The main strength of the current study is that this is, to the best of our knowledge, the first study investigating the associations between dietary exposures and plasma metabolites in a diseased population, i.e. colorectal cancer patients, using different approaches. When exploring the top-15 metabolites associated with the investigated dietary exposures, several phosphatidylcholines were observed to overlap between our exposures. This may indicate that the reported associations in our study population between dietary exposures and plasma metabolites are robust findings.

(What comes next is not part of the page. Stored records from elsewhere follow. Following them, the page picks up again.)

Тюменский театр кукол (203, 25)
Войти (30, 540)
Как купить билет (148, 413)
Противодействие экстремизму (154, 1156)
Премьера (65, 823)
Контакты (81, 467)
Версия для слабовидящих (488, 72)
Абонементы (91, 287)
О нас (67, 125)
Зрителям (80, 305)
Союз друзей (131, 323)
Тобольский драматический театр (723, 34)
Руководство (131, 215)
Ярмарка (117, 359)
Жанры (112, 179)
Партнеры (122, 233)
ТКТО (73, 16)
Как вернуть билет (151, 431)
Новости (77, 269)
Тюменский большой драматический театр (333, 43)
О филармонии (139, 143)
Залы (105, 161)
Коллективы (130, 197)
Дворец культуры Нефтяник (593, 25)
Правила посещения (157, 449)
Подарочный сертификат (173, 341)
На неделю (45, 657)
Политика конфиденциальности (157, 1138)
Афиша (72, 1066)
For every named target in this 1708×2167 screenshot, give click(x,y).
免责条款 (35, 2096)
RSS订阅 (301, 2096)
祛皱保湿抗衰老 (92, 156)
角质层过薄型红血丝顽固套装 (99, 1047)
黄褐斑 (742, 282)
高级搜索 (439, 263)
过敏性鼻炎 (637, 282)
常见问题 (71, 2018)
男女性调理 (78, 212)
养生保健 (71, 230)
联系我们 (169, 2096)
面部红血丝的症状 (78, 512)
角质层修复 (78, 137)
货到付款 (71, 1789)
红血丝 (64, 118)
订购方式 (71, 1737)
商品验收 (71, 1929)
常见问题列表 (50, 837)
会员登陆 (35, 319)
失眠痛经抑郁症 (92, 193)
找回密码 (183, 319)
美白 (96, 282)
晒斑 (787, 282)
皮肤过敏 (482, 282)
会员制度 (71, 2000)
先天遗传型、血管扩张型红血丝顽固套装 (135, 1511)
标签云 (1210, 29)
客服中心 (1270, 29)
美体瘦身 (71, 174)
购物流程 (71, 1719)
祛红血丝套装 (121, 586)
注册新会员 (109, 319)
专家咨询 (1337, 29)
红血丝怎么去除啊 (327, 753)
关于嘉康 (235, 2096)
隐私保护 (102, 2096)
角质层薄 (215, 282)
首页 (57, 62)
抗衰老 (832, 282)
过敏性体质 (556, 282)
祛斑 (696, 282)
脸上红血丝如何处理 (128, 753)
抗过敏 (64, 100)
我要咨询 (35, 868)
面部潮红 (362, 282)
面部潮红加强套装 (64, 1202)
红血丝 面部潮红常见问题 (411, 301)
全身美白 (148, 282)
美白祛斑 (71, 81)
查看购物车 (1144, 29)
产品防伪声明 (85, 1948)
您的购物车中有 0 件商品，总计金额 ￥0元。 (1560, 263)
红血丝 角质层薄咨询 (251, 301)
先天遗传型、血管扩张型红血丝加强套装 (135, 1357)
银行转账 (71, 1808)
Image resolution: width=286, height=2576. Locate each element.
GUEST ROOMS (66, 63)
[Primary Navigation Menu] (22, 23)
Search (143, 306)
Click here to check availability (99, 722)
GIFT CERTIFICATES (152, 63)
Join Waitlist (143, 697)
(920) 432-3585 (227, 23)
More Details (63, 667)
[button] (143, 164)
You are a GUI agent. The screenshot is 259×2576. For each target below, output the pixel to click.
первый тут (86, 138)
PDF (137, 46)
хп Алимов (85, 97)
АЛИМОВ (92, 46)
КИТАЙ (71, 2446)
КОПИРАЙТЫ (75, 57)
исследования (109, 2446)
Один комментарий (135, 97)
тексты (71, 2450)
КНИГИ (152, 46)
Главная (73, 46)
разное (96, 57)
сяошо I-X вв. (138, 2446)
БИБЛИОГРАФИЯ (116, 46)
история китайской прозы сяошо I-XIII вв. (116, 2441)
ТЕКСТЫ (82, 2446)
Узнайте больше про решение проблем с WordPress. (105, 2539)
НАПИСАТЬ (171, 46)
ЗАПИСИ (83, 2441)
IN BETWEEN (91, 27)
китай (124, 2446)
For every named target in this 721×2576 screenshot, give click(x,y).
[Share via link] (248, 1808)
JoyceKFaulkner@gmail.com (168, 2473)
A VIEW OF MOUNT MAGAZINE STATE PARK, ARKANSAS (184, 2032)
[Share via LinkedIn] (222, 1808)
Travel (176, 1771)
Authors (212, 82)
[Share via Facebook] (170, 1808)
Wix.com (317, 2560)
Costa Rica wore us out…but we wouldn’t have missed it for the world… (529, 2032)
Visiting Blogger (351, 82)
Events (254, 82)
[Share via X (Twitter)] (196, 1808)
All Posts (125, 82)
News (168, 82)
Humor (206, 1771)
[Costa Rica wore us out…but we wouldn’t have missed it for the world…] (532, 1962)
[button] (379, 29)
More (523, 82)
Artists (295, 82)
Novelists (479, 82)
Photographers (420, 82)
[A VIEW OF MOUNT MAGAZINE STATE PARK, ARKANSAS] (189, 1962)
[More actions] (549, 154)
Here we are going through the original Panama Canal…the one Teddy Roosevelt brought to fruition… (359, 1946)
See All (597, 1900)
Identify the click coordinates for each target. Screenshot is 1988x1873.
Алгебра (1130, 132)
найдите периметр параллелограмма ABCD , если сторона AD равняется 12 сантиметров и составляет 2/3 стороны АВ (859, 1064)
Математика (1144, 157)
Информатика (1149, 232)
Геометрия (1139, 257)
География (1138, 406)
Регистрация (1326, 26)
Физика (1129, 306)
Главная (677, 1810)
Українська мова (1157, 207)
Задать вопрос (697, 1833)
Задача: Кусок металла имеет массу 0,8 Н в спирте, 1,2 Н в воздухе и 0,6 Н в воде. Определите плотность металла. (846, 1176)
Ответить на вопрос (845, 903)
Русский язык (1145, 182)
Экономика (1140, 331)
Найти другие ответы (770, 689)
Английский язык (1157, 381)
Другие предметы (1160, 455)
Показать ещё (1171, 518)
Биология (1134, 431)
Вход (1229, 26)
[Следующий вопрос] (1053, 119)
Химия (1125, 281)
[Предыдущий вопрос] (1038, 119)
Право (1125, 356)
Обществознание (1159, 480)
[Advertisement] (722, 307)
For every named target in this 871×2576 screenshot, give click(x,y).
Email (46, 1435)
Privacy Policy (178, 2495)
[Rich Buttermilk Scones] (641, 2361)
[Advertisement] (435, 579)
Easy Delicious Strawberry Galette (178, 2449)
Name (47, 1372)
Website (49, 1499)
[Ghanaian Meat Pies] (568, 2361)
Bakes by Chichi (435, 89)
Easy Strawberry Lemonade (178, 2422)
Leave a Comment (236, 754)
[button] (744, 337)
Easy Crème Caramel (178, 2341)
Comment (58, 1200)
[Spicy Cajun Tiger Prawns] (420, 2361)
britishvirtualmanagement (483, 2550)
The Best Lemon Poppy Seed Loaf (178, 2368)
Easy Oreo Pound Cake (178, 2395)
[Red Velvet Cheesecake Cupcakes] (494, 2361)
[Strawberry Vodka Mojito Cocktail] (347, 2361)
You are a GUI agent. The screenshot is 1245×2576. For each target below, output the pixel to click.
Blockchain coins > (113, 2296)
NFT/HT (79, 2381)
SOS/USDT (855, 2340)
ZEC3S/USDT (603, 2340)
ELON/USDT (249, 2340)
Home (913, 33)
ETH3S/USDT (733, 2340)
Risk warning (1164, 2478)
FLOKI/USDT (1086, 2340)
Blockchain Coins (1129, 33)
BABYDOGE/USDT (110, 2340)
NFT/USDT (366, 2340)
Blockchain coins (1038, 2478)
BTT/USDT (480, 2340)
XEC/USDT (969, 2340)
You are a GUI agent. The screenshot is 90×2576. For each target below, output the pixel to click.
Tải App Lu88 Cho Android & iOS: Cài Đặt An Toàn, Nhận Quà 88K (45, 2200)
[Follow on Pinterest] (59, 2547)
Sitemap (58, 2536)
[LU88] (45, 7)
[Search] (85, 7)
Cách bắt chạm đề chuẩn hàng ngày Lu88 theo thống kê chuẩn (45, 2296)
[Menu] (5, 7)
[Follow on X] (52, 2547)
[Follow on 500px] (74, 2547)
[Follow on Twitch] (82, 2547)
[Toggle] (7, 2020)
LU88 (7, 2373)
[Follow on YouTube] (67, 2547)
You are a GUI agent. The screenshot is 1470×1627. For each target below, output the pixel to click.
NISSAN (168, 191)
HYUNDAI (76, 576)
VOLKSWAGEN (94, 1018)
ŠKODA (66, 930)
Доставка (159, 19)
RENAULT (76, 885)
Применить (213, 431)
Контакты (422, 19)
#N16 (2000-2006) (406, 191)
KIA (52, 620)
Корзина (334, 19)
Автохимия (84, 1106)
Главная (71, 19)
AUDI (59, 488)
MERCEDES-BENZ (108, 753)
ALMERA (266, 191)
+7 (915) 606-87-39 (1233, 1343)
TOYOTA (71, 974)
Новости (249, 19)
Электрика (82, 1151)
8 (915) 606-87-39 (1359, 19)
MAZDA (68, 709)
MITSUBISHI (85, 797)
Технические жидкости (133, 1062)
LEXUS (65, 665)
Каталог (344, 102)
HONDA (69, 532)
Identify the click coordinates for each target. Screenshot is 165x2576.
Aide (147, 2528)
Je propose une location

One of the limitations is that non-fasted blood samples were used for the current study and, as a result, we cannot rule out the possibility that some observed associations might be related to recent occasional dietary intake [38]. Our study was also limited to the metabolites included in the kit, while other metabolites might also be associated with the various dietary exposures. Following the presented results, a lipid-focused approach is of interest when investigating the association between diet and metabolites in colorectal cancer patients in the future. Lipid species, such as phosphatidylcholines, possess different physicochemical properties [52], and the methods used in the current and previous studies [11, 12] do not allow in-depth interpretation of the individual fatty acid compositions. Our relatively small sample size did not allow comparison of different colorectal cancer stages [40] and subtypes, although associations between diet and metabolites could potentially be related to specific tumor characteristics [53]. Lastly, we were not able to analyze the potential associations between diet, metabolites and colorectal cancer recurrence or survival.

In summary, we reported that the WCRF dietary score and the Carnivore pattern are associated with plasma concentrations of phosphatidylcholines in colorectal cancer patients. Several phosphatidylcholines were also observed to overlap between the dietary exposures when comparing the top-15 metabolites. Our findings should be replicated in larger study populations to allow more in-depth analysis regarding colorectal cancer stages and subtypes to also explore the role of nutritional metabolites in the colorectal cancer continuum. Furthermore, future studies should investigate the association between nutritional metabolites and colorectal cancer recurrence and survival. These explorative analyses might provide additional information about the potential underlying mechanisms of dietary intake in colorectal cancer patients, and the potential relationship with recurrence and survival.